Express the value of the inverse hyperbolic function in terms of natural logarithms:
sech-1(12/13)
??? not sure how to go about this...
Express the value of the inverse hyperbolic function in terms of natural logarithms:
sech-1(12/13)
see: http://mathworld.wolfram.com/InverseHyperbolicSecant.html
\(\begin{array}{rcll} sech^{-1}{ \left( \frac{12}{13} \right)} &=& \ln{ \left( \dfrac{1+\sqrt{1-(\frac{12}{13})^2}} { \frac{12}{13} } \right)} \\\\ &=& \ln{ \left( \dfrac{1+\sqrt{1-0.92307692308^2}} { 0.92307692308 } \right)} \\\\ &=& \ln{ \left( \dfrac{1+0.38461538462} { 0.92307692308 } \right)} \\\\ &=& \ln{ \left( \dfrac{1.38461538462} { 0.92307692308 } \right)} \\\\ &=& \ln{ ( 1.5 ) } \\\\ \mathbf{ sech^{-1}{ \left( \frac{12}{13} \right)} } & \mathbf{=} & \mathbf{0.40546510811} \end{array}\)

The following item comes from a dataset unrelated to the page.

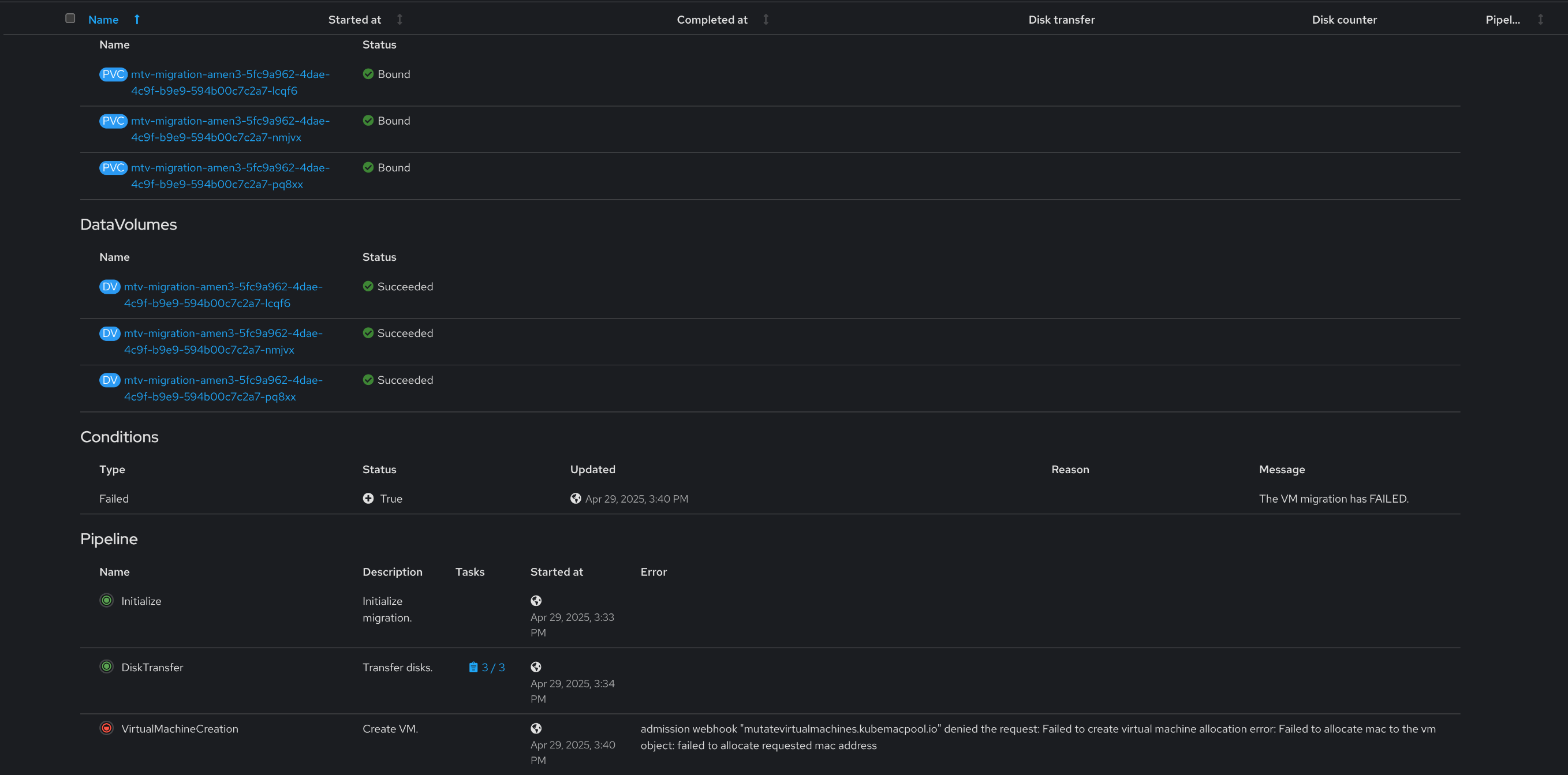Click green check icon next to first Bound
The width and height of the screenshot is (1568, 775).
(368, 74)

Express the value of the inverse hyperbolic function in terms of natural logarithms:
sech-1(12/13)
see: http://mathworld.wolfram.com/InverseHyperbolicSecant.html
\(\begin{array}{rcll} sech^{-1}{ \left( \frac{12}{13} \right)} &=& \ln{ \left( \dfrac{1+\sqrt{1-(\frac{12}{13})^2}} { \frac{12}{13} } \right)} \\\\ &=& \ln{ \left( \dfrac{1+\sqrt{1-0.92307692308^2}} { 0.92307692308 } \right)} \\\\ &=& \ln{ \left( \dfrac{1+0.38461538462} { 0.92307692308 } \right)} \\\\ &=& \ln{ \left( \dfrac{1.38461538462} { 0.92307692308 } \right)} \\\\ &=& \ln{ ( 1.5 ) } \\\\ \mathbf{ sech^{-1}{ \left( \frac{12}{13} \right)} } & \mathbf{=} & \mathbf{0.40546510811} \end{array}\)